Demo Performing Text Processing and Analysis

We’re starting with a fresh Jupyter notebook to demonstrate common text-processing tasks using a chat-based LLM: summarization, bullets, sentiment analysis, translation, and converting plain text into structured formats. These small utilities show practical patterns for building reproducible prompts and integrating model outputs into downstream workflows.

Overview: tasks and examples

Task	Goal	Example prompt type
Summarization	Produce concise or length-limited summaries	500-word summary, bullet points
Sentiment analysis	Classify text as Positive / Negative / Neutral	Label customer reviews
Translation (tone-preserving)	Translate while keeping poetic or rhetorical tone	French poem → English poetic rendering
Format conversion	Convert semi-structured text to JSON / XML / JSONL	States → structured records

Setup

Load your API key from an environment variable and define a helper that wraps the ChatCompletion API. Keep API keys out of source code and follow your organization’s secret management policies.

Store sensitive credentials (like OPENAI_API_KEY) in environment variables or a secrets manager. Avoid hard-coding keys in notebooks.

# In [1]
import os
import openai

openai.api_key = os.getenv("OPENAI_API_KEY")
def get_word_completion(prompt: str, model: str = "gpt-3.5-turbo") -> str:
    """
    Send a chat-style prompt and return the assistant's content string.
    """
    messages = [
        {"role": "system", "content": "You are a helpful assistant."},
        {"role": "user", "content": prompt},
    ]
    response = openai.ChatCompletion.create(model=model, messages=messages)
    return response.choices[0].message.content

Best practices

Separate context (source text) from instructions (the prompt). This makes prompts reusable and easier to test.
Delimit large contexts (e.g., using triple backticks) so the model can clearly distinguish input data from the instruction.
When requesting structured outputs (JSON, XML, CSV), be explicit about the required schema to minimize parsing errors.

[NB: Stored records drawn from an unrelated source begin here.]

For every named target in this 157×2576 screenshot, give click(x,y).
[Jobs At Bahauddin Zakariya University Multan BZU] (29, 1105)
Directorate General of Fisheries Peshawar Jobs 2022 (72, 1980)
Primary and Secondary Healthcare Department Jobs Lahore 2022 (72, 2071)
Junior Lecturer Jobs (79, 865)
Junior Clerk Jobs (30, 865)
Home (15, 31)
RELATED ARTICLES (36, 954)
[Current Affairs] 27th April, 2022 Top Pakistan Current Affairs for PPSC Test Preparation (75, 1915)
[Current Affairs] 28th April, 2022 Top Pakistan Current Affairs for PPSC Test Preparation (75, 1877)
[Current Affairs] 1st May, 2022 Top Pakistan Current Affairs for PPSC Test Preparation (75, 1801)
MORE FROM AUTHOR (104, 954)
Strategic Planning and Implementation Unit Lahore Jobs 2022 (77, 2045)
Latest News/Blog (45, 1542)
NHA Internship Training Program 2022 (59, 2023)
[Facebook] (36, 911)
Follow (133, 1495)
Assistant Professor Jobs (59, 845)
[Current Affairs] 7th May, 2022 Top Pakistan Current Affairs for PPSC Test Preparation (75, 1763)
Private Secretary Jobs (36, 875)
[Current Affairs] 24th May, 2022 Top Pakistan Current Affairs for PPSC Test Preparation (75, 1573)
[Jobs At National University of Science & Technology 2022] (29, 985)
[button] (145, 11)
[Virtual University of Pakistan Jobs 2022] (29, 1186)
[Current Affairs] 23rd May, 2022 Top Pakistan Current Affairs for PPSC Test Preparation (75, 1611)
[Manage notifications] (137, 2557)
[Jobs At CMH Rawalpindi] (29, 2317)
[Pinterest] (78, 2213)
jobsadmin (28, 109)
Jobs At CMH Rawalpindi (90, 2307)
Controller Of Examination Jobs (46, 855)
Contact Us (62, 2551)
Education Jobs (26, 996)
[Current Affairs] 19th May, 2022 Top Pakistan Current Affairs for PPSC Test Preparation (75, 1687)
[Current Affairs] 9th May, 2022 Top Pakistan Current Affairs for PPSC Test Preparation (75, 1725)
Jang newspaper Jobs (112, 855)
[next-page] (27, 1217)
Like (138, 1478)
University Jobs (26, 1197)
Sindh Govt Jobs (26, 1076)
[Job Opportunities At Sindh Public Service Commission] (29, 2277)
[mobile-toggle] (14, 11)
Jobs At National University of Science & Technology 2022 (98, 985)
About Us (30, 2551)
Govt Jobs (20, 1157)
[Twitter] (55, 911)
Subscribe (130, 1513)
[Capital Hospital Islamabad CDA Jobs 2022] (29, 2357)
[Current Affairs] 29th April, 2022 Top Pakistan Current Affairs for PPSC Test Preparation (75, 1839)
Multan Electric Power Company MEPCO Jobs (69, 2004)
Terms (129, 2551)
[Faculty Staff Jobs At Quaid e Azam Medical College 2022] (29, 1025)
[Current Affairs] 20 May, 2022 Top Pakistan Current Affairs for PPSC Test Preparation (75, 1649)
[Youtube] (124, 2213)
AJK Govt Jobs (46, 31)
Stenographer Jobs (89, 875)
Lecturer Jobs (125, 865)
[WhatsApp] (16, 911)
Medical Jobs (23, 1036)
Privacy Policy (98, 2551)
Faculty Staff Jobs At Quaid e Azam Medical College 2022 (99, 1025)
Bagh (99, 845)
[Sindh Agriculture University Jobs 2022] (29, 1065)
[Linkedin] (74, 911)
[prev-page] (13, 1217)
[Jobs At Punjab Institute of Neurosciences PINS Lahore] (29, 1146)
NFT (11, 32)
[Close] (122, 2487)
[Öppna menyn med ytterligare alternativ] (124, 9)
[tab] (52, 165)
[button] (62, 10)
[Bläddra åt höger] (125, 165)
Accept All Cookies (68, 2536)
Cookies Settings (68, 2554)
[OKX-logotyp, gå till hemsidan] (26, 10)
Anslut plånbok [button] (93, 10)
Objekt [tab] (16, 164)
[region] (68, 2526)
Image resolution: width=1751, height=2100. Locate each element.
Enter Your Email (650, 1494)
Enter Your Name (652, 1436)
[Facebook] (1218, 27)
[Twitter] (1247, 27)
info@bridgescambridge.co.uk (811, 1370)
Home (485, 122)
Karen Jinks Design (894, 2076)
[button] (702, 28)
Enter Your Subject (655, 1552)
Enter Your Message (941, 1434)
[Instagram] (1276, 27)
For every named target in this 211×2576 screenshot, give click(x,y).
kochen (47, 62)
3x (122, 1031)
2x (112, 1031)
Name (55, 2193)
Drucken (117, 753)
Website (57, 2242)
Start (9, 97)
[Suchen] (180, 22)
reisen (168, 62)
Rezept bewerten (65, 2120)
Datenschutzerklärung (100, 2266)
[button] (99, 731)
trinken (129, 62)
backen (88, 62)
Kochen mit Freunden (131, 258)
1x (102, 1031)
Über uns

When embedding large context into prompts, delimit it (for example with triple backticks) so the model can clearly distinguish the source content from the instruction.

Summarization

Keep the source text and the instruction separate. Here’s an excerpt from Steve Jobs’ 2005 Stanford commencement address. We ask for a 500-word summary, then show how to request a bullet-point summary for scannability.

# In [2]: Context (excerpt)
context = '''
Steve Jobs' 2005 Stanford Commencement Address
I am honored to be with you today at your commencement from one of the finest universities in the world. I never gradu

The first story is about connecting the dots.

I dropped out of Reed College after the first 6 months, but then stayed around as a drop-in for another 18 months or so
'''

500-word summary prompt and invocation:

# In [3]: Prompt asking for a 500-word summary
prompt = f"""
Create a summary capturing the main points and key details in 500 words based on the content delimited by triple backticks.

```{context}```
"""
response = get_word_completion(prompt)
print(response)

Bullet summary (quick, scannable):

# In [4]: Bullet summary prompt
prompt_bullets = f"""
Create a summary capturing the main points and key details as bullets based on the content delimited by triple backticks.

```{context}```
"""
response_bullets = get_word_completion(prompt_bullets)
print(response_bullets)

Sample bullet-form output (example):

Steve Jobs delivered a commencement address at Stanford University in 2005 and shared three stories from his life.
First story: connecting the dots — dropping out led him to learn calligraphy, which later influenced Macintosh design.
Second story: love and loss — getting fired from Apple enabled him to start anew (NeXT, Pixar) and eventually return.
Third story: death — facing mortality focused his priorities; follow your intuition and live authentically.
Closing advice: “Stay Hungry. Stay Foolish.” — remain curious and brave in pursuing your work.

Sentiment analysis

Use the same structure: pass the text as context, then instruct the model how to label each item. This pattern is useful for generating labeled datasets for downstream model training or analysis.

# In [5]: Sentiment analysis context
context_reviews = '''
1. If you sometimes like to go to the movies to have fun, Wasabi is a good place to start.
2. An idealistic love story that brings out the latent 15-year-old romantic in everyone.
3. The story loses its bite in a last-minute happy ending that's even less plausible than the rest of the picture.
'''
prompt_sentiment = f"""
Analyze the sentiment of the reviews delimited in triple backticks.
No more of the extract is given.